Is APR the same as interest rate?
Many people use the catch-all term ‘interest rate’ when talking about APR. The problem here is that it’s also used to mean the interest you earn when you put money into savings.
This is called the annual equivalent rate – or AER. It works in much the same way as APR. But where AER adds money to your savings pot, APR adds money to your debt.
What does representative APR mean?
Because we all have different credit profiles, not everyone is offered the same APR when they borrow money.
This makes things tricky when a lender wants to advertise a particular offer. How can you show what people can expect to pay back and stay fair?
Representative APR tries to tackle this. It looks at the lowest APR that particular lender will offer to 51% of people who are accepted.
So let’s say you see an advert for a personal loan that offers 12% APR. This means that 51% of people who are accepted for that loan can get it at that rate.
The other 49% are accepted but are likely to be offered a higher APR. Representative APR doesn’t take into account the number of applications that are flat-out rejected by the lender.
The pitfall of this is that many people would assume that the representative APR is what they’d get, then apply. Then when the loan is agreed the rate can shoot up and make paying the loan off more difficult to manage.
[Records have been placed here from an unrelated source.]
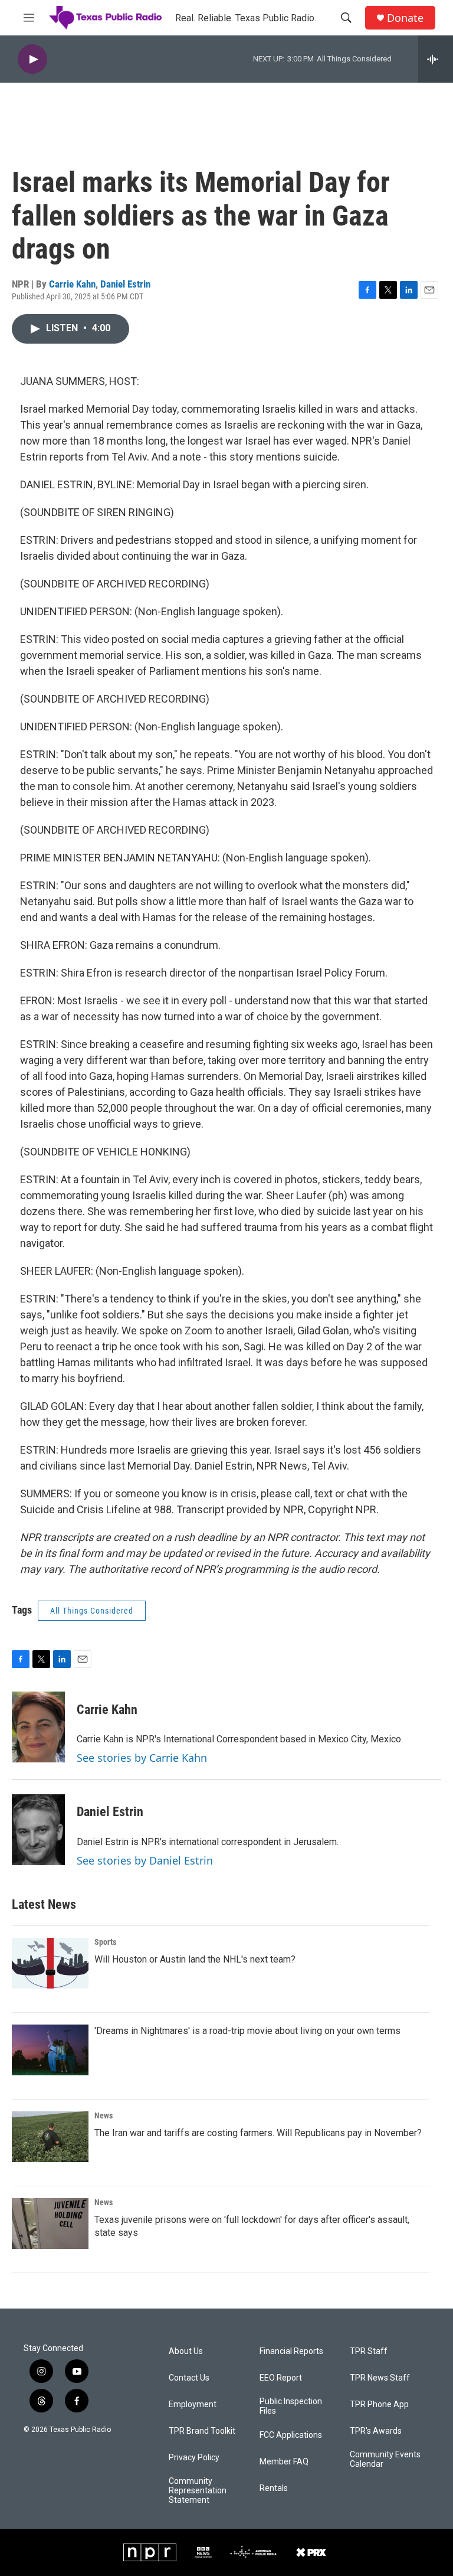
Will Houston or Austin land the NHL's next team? (195, 1959)
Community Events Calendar (385, 2459)
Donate (405, 18)
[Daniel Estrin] (38, 1829)
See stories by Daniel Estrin (145, 1860)
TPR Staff (369, 2351)
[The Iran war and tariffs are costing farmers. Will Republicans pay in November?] (50, 2136)
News (103, 2115)
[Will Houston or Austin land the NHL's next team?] (50, 1963)
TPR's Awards (376, 2431)
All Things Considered (91, 1610)
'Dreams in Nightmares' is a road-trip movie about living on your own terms (247, 2030)
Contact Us (189, 2377)
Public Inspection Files (291, 2406)
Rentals (274, 2488)
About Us (186, 2351)
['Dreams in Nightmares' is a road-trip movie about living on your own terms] (50, 2050)
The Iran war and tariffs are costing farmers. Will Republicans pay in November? (258, 2132)
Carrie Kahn (72, 284)
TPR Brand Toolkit (202, 2431)
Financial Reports (291, 2351)
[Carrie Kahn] (38, 1727)
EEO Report (281, 2377)
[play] (32, 59)
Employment (192, 2404)
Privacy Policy (194, 2457)
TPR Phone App (379, 2404)
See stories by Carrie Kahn (142, 1758)
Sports (105, 1942)
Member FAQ (284, 2461)
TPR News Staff (380, 2377)
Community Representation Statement (197, 2491)
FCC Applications (291, 2435)
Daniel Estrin (125, 284)
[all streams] (435, 59)
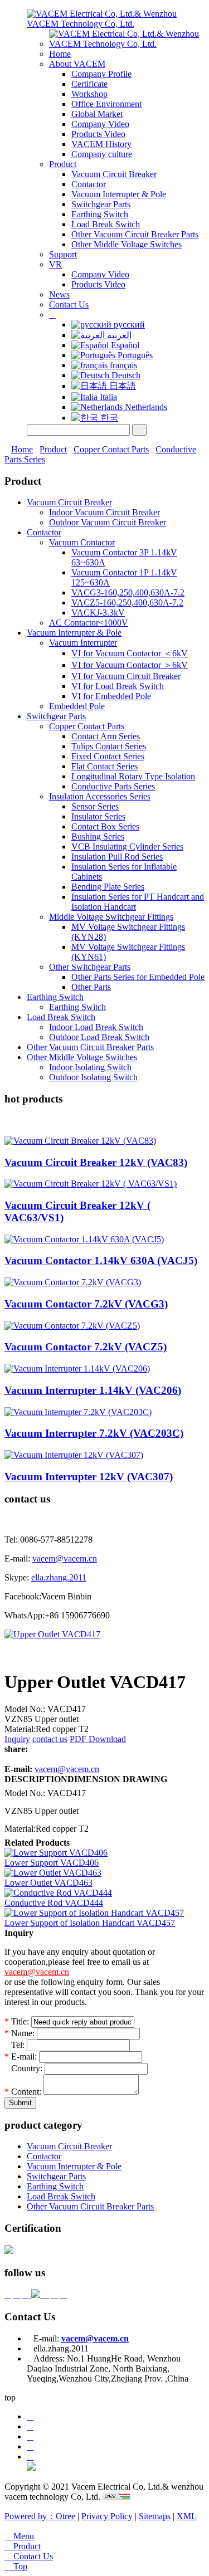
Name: (19, 2033)
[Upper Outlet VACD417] (52, 1634)
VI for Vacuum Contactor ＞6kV (129, 665)
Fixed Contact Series (107, 756)
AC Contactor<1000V (88, 622)
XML (187, 2516)
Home (60, 53)
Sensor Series (95, 806)
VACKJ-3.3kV (98, 612)
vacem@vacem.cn (64, 1558)
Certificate (89, 84)
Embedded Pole (77, 706)
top (10, 2397)
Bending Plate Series (107, 886)
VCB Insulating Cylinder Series (127, 846)
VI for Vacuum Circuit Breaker (126, 676)
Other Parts (91, 987)
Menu (19, 2536)
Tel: (15, 2045)
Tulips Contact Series (108, 746)
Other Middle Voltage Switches (126, 244)
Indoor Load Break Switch (96, 1027)
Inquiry (17, 1739)
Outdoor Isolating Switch (93, 1077)
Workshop (89, 94)
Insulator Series (98, 816)
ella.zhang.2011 (58, 1577)
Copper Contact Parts (111, 449)
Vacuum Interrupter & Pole (118, 194)
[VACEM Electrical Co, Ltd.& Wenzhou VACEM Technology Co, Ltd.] (116, 23)
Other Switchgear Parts (89, 967)
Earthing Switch (99, 214)
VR (55, 264)
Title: (16, 2021)
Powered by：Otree (39, 2516)
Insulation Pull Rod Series (117, 856)
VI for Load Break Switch (117, 686)
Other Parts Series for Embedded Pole (138, 977)
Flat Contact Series (104, 766)
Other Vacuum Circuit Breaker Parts (134, 234)
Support (63, 254)
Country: (24, 2068)
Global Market (97, 114)
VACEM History (101, 144)
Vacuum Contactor (82, 542)
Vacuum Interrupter (83, 642)
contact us (49, 1739)
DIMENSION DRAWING (117, 1779)
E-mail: (21, 2056)
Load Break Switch (105, 224)
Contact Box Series (105, 826)
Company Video (100, 124)
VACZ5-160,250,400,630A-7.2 (127, 602)
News (59, 294)
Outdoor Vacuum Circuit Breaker (107, 522)
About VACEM (77, 64)
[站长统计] (116, 2496)
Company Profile (101, 74)
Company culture (101, 154)
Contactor (88, 184)
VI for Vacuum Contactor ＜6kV (129, 653)
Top (15, 2566)
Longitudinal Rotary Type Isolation (133, 776)
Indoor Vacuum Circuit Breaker (104, 512)
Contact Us (69, 304)
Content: (23, 2091)
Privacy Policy (107, 2516)
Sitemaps (155, 2516)
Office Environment (106, 104)
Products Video (98, 134)
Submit (20, 2103)
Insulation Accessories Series (99, 796)
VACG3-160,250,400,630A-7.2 (127, 592)
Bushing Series (97, 836)
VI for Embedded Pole (111, 696)
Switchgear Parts (100, 204)
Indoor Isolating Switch (90, 1067)
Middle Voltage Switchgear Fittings (111, 916)
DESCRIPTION (35, 1779)
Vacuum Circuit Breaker (114, 174)
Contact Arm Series (105, 736)
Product (62, 164)
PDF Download (98, 1739)
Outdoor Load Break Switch (99, 1037)
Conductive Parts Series (113, 786)
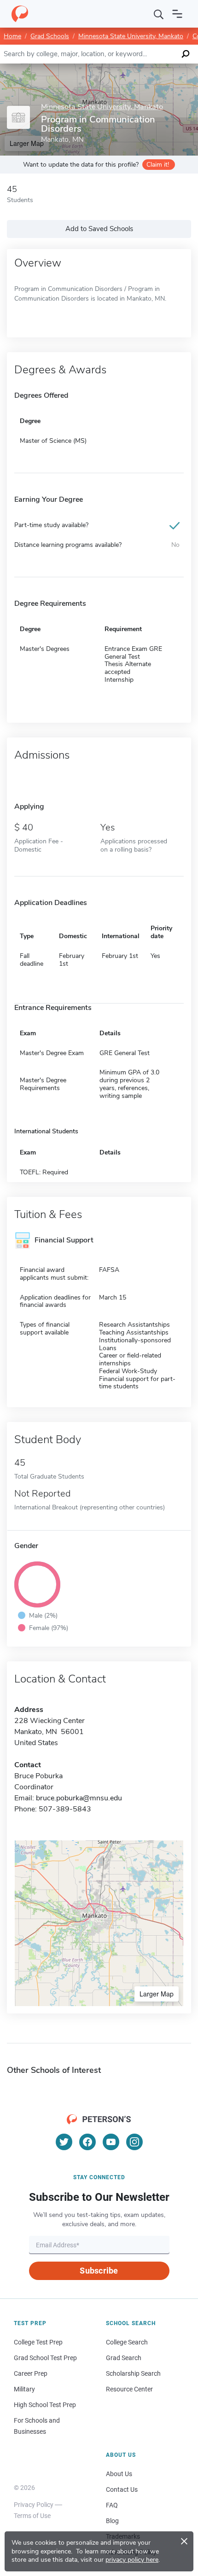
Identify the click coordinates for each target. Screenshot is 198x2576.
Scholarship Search (133, 2373)
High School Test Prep (45, 2404)
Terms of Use (32, 2515)
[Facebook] (87, 2142)
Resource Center (129, 2389)
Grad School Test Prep (45, 2357)
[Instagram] (134, 2142)
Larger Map (157, 1993)
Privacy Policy (33, 2504)
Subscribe (99, 2270)
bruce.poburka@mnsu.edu (79, 1798)
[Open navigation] (177, 13)
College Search (127, 2342)
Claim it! (157, 164)
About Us (119, 2473)
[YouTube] (111, 2142)
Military (24, 2389)
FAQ (112, 2505)
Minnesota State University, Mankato (130, 36)
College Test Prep (38, 2342)
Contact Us (122, 2489)
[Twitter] (64, 2142)
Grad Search (123, 2357)
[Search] (159, 13)
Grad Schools (49, 36)
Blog (112, 2520)
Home (12, 36)
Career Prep (30, 2373)
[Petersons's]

How is exact APR different?
Comparison of exact APR – currently only available with Confused.com’s car finance comparison – is ‘what you see is what you get’.
We work closely with a panel of lenders and brokers to give you a transparent look at your finance options.
So when you apply for car finance, the APR you see is tailored to your details and credit score. This may sometimes be higher than what a representative APR would show, but it’s accurate and not an advertising rate. There are no hidden extras, so you pay exactly what rate you’re shown.
Knowing what kind of rate you’ll be charged means you’ll be able to budget your repayments with peace of mind.
Will getting an exact APR quote impact my credit history?
In order to show you an exact APR car finance quote, we’ll need to look at your credit history. This will be a ‘soft search’, so it won’t affect your credit rating at all. This means you can browse quotes on Confused.com without it affecting your ability to get credit in future.
This will only become a ‘hard footprinted search’ if you decide to go through with a loan or finance agreement.